*What to do*: Transcribe the entries word for word, starting at the line that contains "Where should I click to: Click" and ending after the line that contains "click(1030, 453)".

*Data records*:
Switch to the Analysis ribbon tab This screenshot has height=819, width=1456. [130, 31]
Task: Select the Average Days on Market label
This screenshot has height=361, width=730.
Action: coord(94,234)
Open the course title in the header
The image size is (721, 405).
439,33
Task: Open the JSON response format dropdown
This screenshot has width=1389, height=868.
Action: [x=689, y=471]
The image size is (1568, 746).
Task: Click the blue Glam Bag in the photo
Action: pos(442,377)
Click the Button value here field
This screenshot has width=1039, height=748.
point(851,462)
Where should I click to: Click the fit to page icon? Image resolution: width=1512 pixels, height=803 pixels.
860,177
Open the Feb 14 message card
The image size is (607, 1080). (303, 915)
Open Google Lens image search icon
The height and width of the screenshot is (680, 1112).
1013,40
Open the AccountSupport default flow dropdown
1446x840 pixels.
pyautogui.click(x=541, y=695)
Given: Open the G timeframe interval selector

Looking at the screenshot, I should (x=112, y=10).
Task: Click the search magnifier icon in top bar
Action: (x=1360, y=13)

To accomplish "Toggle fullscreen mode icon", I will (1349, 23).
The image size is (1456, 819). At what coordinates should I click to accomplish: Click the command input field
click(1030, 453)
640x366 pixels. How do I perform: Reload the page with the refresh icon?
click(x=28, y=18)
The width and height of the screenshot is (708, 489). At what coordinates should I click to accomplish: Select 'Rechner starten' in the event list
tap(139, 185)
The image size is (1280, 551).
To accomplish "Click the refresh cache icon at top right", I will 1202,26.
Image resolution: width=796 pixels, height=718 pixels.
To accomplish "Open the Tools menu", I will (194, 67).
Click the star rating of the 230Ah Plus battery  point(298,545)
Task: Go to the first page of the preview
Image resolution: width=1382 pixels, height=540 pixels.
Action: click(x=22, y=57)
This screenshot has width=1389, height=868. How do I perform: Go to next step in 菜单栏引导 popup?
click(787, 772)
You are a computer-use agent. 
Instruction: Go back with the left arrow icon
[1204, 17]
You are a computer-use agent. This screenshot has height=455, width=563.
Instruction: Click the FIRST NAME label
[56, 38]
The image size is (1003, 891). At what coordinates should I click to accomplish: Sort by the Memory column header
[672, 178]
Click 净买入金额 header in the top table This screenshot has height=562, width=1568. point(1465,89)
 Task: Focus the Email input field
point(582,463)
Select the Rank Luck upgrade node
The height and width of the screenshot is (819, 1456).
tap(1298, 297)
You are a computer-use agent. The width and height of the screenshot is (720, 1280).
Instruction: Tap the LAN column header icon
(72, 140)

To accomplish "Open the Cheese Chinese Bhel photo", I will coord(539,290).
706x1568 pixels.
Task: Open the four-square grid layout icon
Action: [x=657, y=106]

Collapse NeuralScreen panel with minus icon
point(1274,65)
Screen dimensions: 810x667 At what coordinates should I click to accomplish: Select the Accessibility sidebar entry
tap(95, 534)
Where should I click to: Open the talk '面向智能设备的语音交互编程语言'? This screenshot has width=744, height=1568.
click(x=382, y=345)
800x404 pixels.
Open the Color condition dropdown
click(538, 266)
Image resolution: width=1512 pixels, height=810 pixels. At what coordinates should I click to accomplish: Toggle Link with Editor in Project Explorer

*Solution*:
Where should I click to: Click the fit to page icon? Image resolution: width=1512 pixels, height=803 pixels.
860,177
Open the Feb 14 message card
The image size is (607, 1080). (303, 915)
Open Google Lens image search icon
The height and width of the screenshot is (680, 1112).
1013,40
Open the AccountSupport default flow dropdown
1446x840 pixels.
pyautogui.click(x=541, y=695)
Given: Open the G timeframe interval selector

Looking at the screenshot, I should (x=112, y=10).
Task: Click the search magnifier icon in top bar
Action: (x=1360, y=13)

To accomplish "Toggle fullscreen mode icon", I will (1349, 23).
The image size is (1456, 819). At what coordinates should I click to accomplish: Click the command input field
click(1030, 453)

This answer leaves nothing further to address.